- [PARTS OF THE EXERCISE]
- A) In the post on split personalities, update the passage that begins at the words "Book Split Personalities" and ends after "are more stimulating.", replacing "Barnes and Nobles" with "the public library".
- B) According to the post on split personalities, what case did the book give as an example of someone acting out another personality?
- C) Resume the post on split personalities after its final sentence.

- [GIVEN TEXT]
- - - - -

Book Split Personalities Gita
July 2, 2008
Since graduating I have been going to Barnes and Nobles quite a bit reading, guess that what I did in school but it is interesting to do it with more freedom of choice. I have noticed that many bookstores have sections on China, which I have glanced at and even read through although many blogs are more stimulating.
One title which caught my eye in the “psychology” section was related to multiple personality disorder. I read a few motivational titles but the stuff while positive gets redundant. The multiple personality book described a few cases of ways in which people developed or maintained multiple personalities. The main gist seemed to be that people internalized there thoughts as a defensive mechanism at some point in life, but this act of internalization became damaging, sheltering them from the outside world etc. At this point a “sufferer” might develop an outside personality which was meant as a decoy for his own personality, relying on this to fulfill other needs of some sort. One example given was a boy who began acting like women at times in order to act out the personality of his dead mother. The book suggests that people develop a caricature of a person which they may begin to act out, and this is a way in which the alternate personality develops. In the process, the internal self remains hidden, and the “suffer” may begin to see outside people as simply inanimate objects, rather than human, a process of objectification which happens in normal life. At the same time, the sufferer also sees themselves as inanimate, and thus somehow motivated or feeding the other personality. It also seems that the more that they feed into the other personality, the more it protects and hides the true self which is being destroyed and mutilated in the process. The fact that there are alternate personalities implies that one of the personalities becomes dominate enough to reject the actual thoughts of the true self, instead totally relying on the caricature.

- - - - -

- [SUPPLIED DATA]
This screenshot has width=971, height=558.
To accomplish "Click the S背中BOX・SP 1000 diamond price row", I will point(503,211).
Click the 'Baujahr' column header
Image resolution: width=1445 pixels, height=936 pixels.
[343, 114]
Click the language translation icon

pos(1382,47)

- - - - -

- [RESULTS FOR EACH TASK]
- A)
Book Split Personalities Gita
July 2, 2008
Since graduating I have been going to the public library quite a bit reading, guess that what I did in school but it is interesting to do it with more freedom of choice. I have noticed that many bookstores have sections on China, which I have glanced at and even read through although many blogs are more stimulating.

- B) A boy who began acting like women at times in order to act out the personality of his dead mother.

- C)
My question of all of this, is that it is clearly that in any person there is only one mind, and different people have different degrees of imagination. People also changes rules for themselves to a great degree. The idea of alternate personalities seems to imply that they actually begin to believe that they are a different person. Eminem impersonators clearly aren’t developing split personalities according to common thought although they all wear similar clothes- it seems difficult to define the disease. The main interesting point I can take from the book is that they seem to develop the split based on a combination of defensive internalization, concealment of the self, and developing imitations or caricatures in order to fulfill emotional needs.
From my own view obviously many people develop imitating personalities and behave in different ways at times, but I guess it is important to know the relationship between defensive behavior and creating imitations. One further thing that the author mentioned was how split personality people begin to associate the physical self with the outside world. I need to read more on the topic.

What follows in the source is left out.